Dopo la tempestosa quanto intensa relazione tra Stieglietz e la O’Keeffe, ho scoperto una nuova coppia nel mondo della fotografia. Il tutto ha inizio qualche giorno fa quando, sfogliando l’ultimo numero di Pagina99we, vengo folgorata letteralmente da un articolo di ben 5 pagine, dedicato ad una fotoreporter degli anni Trenta: Gerda Taro. Forse il nome non dice molto ma se si aggiunge che è stata la compagna nel lavoro e nella vita di Robert Capa, le cose cambiano un pochettino. Ci pensa Irme Schaber, dopo lunghe e ardue ricerche d’archivio, a tracciare, in Gerda Taro. Una fotografa rivoluzionaria nella Guerra Civile spagnola (2007), il profilo di una donna poco conosciuta ma intensamente presente nella storia della fotografia. Una donna controcorrente che ha documentato il fronte spagnolo con coraggio e sguardo attento.

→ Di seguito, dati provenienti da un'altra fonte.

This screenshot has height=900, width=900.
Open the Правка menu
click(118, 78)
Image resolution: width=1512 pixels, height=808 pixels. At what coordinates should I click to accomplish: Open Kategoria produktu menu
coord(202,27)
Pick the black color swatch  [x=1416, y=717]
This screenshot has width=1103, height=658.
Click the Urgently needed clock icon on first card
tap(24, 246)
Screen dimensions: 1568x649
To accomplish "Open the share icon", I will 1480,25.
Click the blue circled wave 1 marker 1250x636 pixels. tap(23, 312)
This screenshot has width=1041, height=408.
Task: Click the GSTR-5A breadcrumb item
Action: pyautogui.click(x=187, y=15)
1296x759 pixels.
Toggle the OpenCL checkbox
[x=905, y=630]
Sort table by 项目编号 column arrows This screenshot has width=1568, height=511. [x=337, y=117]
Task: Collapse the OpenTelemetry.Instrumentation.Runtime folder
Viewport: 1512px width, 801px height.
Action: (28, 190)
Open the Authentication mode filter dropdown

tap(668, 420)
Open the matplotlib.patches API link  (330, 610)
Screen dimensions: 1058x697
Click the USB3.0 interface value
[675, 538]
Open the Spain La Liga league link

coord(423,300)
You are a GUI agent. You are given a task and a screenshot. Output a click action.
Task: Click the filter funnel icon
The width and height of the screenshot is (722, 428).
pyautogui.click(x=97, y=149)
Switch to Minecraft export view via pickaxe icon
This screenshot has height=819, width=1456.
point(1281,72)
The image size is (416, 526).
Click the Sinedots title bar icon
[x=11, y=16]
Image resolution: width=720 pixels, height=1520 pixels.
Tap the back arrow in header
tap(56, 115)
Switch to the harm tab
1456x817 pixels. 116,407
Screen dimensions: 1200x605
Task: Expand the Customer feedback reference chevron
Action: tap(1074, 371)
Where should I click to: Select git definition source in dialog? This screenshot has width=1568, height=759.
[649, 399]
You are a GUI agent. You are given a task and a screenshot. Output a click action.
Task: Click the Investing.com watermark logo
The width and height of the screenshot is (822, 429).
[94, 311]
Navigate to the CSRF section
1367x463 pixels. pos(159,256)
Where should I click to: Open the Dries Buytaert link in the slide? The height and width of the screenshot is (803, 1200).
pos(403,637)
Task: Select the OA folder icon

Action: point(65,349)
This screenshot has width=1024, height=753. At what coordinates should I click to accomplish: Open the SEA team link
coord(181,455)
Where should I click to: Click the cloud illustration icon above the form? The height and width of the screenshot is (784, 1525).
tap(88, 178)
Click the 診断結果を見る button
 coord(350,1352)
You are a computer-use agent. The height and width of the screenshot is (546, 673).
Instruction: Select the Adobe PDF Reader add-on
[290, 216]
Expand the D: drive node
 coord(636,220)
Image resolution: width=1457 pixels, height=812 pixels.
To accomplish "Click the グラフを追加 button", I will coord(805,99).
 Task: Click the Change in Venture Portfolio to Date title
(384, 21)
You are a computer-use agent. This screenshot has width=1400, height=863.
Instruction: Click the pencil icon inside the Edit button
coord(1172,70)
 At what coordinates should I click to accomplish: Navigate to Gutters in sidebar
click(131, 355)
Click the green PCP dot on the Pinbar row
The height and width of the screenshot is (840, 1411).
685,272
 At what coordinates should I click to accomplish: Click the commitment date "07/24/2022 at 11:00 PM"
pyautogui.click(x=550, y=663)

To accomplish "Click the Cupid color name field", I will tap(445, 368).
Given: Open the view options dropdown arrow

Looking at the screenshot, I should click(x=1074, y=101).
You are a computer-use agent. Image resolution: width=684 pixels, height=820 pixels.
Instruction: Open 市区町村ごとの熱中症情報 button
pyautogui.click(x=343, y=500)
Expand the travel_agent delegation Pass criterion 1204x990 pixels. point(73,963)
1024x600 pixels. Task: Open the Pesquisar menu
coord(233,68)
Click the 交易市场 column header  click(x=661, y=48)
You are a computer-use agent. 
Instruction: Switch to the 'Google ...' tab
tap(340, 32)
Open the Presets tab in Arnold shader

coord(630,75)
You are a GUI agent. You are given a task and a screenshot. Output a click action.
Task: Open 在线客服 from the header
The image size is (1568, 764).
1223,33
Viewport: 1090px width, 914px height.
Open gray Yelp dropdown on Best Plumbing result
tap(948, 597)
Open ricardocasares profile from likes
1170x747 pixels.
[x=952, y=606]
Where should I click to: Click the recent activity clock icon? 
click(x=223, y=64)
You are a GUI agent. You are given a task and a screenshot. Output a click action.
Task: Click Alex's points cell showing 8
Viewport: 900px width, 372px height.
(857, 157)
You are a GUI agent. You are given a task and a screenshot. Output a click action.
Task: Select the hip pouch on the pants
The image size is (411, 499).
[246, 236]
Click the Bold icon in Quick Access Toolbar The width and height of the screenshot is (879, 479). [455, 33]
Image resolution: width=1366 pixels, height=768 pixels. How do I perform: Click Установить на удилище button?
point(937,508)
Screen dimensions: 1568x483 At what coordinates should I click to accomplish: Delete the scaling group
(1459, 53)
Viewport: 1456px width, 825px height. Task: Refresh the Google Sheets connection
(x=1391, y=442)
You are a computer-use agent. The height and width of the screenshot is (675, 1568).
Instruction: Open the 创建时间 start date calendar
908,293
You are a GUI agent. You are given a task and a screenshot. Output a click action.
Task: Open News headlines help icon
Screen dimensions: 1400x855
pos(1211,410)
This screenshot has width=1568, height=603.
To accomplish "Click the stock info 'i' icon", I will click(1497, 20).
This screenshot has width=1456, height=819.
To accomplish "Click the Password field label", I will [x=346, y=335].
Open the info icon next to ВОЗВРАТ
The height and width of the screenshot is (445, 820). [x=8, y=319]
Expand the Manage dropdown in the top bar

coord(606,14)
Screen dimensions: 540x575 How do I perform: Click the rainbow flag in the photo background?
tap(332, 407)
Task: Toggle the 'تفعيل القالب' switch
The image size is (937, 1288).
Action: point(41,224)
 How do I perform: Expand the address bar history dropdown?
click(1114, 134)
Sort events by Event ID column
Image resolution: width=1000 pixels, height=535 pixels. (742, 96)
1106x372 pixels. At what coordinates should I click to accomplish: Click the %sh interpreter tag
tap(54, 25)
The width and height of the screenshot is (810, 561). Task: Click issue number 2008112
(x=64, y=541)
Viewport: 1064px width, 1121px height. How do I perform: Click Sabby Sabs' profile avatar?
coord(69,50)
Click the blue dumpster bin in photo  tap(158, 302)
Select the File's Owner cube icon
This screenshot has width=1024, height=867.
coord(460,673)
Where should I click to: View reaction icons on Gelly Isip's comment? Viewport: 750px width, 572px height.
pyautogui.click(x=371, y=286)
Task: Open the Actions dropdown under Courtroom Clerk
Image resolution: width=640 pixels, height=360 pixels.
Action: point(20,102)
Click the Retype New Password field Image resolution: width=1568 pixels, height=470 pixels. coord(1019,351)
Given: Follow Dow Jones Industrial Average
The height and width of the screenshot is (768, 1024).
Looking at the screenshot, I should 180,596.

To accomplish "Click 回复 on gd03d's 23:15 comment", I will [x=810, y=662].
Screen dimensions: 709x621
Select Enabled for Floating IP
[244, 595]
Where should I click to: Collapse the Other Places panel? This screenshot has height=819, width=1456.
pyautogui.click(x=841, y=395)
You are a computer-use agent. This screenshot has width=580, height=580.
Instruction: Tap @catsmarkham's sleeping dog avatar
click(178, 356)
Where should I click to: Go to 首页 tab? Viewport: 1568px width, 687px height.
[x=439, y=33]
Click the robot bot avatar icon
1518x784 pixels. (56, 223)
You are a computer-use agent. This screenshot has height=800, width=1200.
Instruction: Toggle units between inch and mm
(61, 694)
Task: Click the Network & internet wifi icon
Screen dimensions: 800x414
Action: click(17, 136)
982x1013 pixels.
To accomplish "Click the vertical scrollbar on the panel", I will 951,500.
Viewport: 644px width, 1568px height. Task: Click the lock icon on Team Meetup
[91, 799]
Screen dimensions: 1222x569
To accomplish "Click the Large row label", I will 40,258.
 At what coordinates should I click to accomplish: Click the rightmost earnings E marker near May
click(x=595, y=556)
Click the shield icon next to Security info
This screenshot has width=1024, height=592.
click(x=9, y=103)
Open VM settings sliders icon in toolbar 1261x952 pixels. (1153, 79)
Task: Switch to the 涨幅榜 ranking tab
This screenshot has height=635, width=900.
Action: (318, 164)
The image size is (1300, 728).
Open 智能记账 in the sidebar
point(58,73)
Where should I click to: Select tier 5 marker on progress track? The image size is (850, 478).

Nata a Stoccarda, Gerta Pohorylle, conosce nel 1934 a Parigi l’ ungherese André Friedmann, in arte Robert Capa. Entrambi ebrei fuggiti in Francia dalle persecuzioni naziste, lui le insegna la fotografia e lei promuove i suoi lavori. Due anni dopo, partono con David ‘Chim’ Seymour per la Spagna dove era scoppiata la sanguinosa guerra civile. Ci ritorna nel 1937 per fotografare la battaglia di Brunete ma muore sul campo a soli 26 anni travolta da un carro armato. I funerali parigini a lei dedicati sono maestosi, circa 100mila presenti e la camera ardente presso la redazione del giornale per cui era sotto contratto, Ce Soir, rimane aperto per tre giorni. Gerda diventa così un’eroina antifascista, la prima fotoreporter donna a cadere in guerra. Capa le dedica poi un libro di fotografie sulla guerra civile spagnola, Death in the making (1938).
Poi il nome della Taro cade nell’ oblio così come le sue fotografie ma non banalmente per una questione maschilista. Da una parte, lo sterminio della sua famiglia, non aveva lasciato nessuno a cui affidare la custodia delle sue foto. In più le foto della fotografa, come quelle di Chim all’epoca venivano firmate e pubblicate sotto il nome di Capa, ben più famoso. Ma dopo il ritrovamento della celebre “valigia messicana” contenente 126 rullini di Taro, Capa e Chim trasportate da un amico di Capa fino a Bordeaux per salvarla dall’invasione tedesca, tutto cambia. Nel 1995 viene pubblicata la sua prima biografia di Irme Shaber (con successive riedizioni), nel 2007 l’ International Center of Photography di New York le dedica una mostra, compare nel documentario The Mexican Suitcase diretto da Trisha Ziff e gli Alt-J, le dedicano una canzone inserita nell’album An Awesome Wave (2012).
Come non si può sognare dietro una storia così?